Simple R package to fast encode non-numeric variables. It is useful when preparing long datasets for Ridge/Lasso functions in glmnet package or other models that require input data to be numeric data.frames or matrices. Currently it provides 2 functions: transforming each unique dummy into columns that have 1 or 0; onehot encoder and creates a code book for unique character/factor --- numeric representation
- In R, type
# check whether devtools is installed. If not, install it. if ( !("devtools" %in% installed.packages()[,"Package"]) ){ install.packages("devtools") } devtools::install_github("yu45020/encodedummy")
Data.table and its function "chmatch" for fast matching unique categories.
1 . Convert dummies into new columns
library(data.table)
library(encodedummy)
get_test_data=function(N=1e5,K=6){
set.seed(1)
DT <- data.table(
id1 = factor(sample(letters[1:K], N, TRUE)),
id3 = factor(sample(LETTERS[1:K], N, TRUE)),
id4 = sample(K, N, TRUE),
id5 = factor(sample(K, N, TRUE)),
id6 = sample(N/K, N, TRUE),
v1 = factor(sample(5, N, TRUE)),
v3 = sample(round(runif(100,max=100),4), N, TRUE)
)
}
DT = get_test_data(1e5,6)
DT_ = copy(DT)
print(format(object.size(DT), units = 'Mb'))
# number of unique values in each column
print(DT[,lapply(.SD, uniqueN)])
system.time(
DT_new <- dummy_to_cols(DT, drop_first_level=FALSE,
keep_origin_cols=FALSE, sep_char='=',inplace=FALSE)
)
# inplace is FALSE, so the input data is not modified. Instead, a new object is created.
identical(DT,DT_) # TRUE
identical(DT,DT_new) # FALSE
2 . Encoder
It contains three parts: 1. create a code book for each character/factor column: all unique values have one unique number. 2. encode those columns into factor type and numerical labels. Changes are taken 'in place' (memory address is not changed), so no copies are made internally. 3. update code book for new data when there are unknown unique type
# generate random dataset
library(wakefield)
library(data.table)
library(encodedummy)
n = 1e6
df = r_data_frame(
n = n,
id,
Scoring = rnorm,
Smoker = valid,
`Reading(mins)` = rpois(lambda=20),
race,
age(x = 8:14),
sex,
hour,
iq,
height(mean=50, sd = 10),
died
)
df = data.table(df)
before = address(df)
s = sample(n,200)
df1 = copy(df[s,])
df_origin = copy(df)
code_book = create_code_book(df)
onehot_encoder(df,code_book)
address(df) ==before # TRUE
df_back = copy(df)
onehot_encoder(df_back, code_book, convert_to = 'origin')

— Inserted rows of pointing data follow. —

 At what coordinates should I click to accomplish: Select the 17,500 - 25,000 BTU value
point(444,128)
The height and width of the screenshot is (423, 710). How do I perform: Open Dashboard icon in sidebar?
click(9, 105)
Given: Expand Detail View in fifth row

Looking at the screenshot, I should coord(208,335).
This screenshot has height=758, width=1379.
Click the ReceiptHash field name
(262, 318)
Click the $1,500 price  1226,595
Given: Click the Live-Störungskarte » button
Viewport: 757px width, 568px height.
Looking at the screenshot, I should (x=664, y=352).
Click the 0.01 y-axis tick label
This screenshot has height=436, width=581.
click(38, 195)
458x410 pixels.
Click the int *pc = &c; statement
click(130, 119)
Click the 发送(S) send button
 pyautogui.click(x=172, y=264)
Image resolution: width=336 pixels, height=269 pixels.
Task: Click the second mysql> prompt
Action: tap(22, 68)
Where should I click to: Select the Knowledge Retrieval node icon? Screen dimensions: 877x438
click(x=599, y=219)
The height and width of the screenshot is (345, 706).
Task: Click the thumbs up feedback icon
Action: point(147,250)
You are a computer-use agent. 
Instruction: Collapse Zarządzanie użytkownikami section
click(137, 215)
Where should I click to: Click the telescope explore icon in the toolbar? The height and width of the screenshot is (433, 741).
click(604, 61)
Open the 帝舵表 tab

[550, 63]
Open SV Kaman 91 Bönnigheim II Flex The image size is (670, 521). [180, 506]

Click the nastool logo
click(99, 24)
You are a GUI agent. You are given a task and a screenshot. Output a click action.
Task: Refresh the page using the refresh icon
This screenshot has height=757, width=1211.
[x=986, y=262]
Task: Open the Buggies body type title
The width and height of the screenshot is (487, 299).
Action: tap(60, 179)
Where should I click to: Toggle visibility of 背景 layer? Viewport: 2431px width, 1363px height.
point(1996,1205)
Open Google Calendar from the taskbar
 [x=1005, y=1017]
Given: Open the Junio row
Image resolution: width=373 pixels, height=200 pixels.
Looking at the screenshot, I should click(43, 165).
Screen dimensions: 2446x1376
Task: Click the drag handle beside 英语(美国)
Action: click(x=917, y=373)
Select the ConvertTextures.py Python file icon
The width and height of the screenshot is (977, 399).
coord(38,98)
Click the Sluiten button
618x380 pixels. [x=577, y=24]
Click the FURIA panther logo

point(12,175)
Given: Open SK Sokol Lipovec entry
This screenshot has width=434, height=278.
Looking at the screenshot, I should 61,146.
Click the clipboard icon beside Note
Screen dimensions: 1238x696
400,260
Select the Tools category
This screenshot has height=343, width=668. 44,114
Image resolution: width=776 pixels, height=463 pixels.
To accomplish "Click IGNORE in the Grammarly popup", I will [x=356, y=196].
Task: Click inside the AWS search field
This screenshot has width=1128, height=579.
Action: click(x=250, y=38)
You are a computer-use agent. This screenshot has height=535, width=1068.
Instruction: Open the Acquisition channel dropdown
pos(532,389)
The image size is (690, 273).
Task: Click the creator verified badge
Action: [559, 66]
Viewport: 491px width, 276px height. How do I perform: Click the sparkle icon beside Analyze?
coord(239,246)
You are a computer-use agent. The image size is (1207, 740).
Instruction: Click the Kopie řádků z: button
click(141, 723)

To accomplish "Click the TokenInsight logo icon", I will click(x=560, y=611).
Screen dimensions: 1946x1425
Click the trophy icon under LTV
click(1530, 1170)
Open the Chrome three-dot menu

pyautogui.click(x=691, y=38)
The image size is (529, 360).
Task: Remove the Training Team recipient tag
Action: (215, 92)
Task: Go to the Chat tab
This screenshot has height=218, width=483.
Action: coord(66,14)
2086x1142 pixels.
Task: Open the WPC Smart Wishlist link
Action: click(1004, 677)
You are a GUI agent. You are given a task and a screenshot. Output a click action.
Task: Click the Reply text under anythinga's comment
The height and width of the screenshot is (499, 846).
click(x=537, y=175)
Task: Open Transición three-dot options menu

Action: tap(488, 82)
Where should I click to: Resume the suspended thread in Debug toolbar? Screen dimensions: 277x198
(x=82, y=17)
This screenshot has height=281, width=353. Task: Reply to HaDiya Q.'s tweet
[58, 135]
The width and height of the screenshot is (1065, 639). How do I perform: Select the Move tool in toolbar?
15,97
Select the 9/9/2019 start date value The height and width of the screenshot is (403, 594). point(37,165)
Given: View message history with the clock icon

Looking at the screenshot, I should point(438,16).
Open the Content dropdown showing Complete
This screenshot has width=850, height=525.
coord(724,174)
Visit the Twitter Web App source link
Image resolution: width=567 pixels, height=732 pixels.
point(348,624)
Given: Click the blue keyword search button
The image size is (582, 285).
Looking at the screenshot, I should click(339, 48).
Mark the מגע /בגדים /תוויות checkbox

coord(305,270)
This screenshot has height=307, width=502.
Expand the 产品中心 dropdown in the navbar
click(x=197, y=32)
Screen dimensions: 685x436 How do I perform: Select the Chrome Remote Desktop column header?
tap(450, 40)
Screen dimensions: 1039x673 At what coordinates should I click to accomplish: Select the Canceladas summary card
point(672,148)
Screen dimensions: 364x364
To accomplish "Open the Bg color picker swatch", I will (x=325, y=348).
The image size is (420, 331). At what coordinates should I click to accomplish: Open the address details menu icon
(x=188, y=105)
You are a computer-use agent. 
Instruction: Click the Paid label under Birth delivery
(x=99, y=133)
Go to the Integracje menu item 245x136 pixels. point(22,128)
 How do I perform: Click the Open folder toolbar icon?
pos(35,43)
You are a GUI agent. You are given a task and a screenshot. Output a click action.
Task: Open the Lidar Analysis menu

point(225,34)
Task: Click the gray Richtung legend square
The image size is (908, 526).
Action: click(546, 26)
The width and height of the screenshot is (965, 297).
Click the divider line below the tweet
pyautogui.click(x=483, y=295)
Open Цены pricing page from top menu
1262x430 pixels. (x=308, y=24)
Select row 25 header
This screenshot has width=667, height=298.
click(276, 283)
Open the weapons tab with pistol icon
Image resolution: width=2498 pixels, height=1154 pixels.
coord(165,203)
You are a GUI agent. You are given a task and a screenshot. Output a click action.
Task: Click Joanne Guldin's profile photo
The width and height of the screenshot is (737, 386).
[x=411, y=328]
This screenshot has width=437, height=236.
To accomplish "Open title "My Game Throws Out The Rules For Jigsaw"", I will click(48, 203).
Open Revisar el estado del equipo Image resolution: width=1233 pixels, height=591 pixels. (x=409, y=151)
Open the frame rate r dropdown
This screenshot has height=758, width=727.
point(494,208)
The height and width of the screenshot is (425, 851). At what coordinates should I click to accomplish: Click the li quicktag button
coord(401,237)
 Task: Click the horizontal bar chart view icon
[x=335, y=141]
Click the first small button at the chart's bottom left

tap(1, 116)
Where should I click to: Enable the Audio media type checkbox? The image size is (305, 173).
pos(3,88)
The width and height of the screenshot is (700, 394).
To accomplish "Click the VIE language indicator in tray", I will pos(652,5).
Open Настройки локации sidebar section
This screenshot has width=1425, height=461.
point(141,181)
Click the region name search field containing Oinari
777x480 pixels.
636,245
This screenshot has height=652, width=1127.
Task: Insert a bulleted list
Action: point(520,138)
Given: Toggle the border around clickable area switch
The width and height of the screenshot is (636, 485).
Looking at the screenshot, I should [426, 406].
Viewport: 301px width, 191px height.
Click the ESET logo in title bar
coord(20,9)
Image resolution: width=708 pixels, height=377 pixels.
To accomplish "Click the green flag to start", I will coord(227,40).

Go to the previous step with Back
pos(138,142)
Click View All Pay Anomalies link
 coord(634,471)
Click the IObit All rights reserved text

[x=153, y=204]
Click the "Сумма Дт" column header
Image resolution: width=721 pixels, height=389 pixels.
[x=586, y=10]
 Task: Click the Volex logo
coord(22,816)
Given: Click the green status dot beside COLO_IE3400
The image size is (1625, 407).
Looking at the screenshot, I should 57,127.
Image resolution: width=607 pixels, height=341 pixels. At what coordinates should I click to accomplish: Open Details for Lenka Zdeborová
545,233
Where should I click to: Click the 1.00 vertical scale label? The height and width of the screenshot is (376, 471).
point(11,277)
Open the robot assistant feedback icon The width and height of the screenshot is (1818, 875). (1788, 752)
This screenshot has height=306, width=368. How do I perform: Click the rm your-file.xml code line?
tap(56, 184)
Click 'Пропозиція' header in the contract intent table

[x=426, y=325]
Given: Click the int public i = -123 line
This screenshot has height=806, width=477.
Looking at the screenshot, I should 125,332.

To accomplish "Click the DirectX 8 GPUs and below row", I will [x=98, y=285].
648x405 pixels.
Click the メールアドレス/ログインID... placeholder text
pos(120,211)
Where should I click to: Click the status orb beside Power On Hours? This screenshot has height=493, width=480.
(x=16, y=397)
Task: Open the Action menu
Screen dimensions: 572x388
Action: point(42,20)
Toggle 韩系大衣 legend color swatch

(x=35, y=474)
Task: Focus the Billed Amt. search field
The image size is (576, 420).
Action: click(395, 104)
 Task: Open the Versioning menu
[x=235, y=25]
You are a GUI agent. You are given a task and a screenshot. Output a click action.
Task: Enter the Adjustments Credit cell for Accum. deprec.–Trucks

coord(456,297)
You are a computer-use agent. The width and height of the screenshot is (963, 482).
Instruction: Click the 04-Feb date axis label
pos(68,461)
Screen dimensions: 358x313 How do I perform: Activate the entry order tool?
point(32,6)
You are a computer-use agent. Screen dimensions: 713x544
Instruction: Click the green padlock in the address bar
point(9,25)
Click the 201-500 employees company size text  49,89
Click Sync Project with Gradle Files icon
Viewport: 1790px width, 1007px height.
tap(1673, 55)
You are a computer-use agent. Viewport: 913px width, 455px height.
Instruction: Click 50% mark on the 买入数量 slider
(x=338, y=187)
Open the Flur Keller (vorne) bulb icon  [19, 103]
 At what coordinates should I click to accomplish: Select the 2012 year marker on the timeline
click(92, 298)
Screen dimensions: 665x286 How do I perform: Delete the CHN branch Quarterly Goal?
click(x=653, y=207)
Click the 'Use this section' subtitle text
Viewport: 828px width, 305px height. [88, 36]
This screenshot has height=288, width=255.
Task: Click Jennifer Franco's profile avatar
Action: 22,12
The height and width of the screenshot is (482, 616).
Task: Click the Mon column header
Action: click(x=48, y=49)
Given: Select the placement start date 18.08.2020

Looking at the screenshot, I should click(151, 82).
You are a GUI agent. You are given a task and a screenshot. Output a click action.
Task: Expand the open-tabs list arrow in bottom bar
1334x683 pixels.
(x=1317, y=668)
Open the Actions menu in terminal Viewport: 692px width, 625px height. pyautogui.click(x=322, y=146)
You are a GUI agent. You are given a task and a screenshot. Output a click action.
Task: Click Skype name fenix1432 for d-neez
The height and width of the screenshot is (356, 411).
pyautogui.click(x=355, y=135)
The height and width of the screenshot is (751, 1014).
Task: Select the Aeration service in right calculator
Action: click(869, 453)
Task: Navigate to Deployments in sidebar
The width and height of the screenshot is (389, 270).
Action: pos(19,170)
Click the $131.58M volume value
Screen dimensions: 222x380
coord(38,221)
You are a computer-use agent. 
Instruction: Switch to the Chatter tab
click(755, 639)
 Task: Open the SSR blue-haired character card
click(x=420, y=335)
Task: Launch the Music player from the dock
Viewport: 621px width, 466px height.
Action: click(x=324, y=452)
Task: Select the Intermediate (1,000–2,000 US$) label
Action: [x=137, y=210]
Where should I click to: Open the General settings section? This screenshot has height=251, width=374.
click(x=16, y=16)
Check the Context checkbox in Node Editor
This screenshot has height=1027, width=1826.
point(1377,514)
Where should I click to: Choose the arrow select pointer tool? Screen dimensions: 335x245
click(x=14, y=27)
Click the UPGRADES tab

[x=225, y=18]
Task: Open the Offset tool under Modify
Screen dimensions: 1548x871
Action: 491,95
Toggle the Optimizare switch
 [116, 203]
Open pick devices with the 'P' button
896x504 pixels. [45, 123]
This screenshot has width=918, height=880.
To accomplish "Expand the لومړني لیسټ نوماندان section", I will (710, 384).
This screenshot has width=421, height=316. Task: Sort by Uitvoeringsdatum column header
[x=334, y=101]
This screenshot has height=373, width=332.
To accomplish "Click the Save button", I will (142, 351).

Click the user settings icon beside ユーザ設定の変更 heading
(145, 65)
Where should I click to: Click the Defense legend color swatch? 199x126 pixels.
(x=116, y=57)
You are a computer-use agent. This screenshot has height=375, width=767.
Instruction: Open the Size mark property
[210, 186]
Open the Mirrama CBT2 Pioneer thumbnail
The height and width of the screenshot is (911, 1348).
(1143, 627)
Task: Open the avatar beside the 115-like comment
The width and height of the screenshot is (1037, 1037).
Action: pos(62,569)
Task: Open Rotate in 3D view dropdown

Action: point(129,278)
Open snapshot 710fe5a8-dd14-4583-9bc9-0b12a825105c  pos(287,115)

identical(df_origin,df_back ) # TRUE
onehot_encoder(df1,code_book)
identical(df[s,],df1) # TRUE
# suppose new data has additional unique values
dat = data.table(
A = letters[1:3],
B = factor(LETTERS[1:3])
)
dat2 = data.table(
A = factor(letters[6:9]),
B = factor(LETTERS[6:9])
)
code_book = create_code_book(dat)
onehot_encoder(dat, code_book)
code_book_2 = update_code_book(code_book, dat2)
# or use onehot_encoder(dat2, code_book, update_book=TRUE)
onehot_encoder(dat2, code_book_2)
# new numeric values are added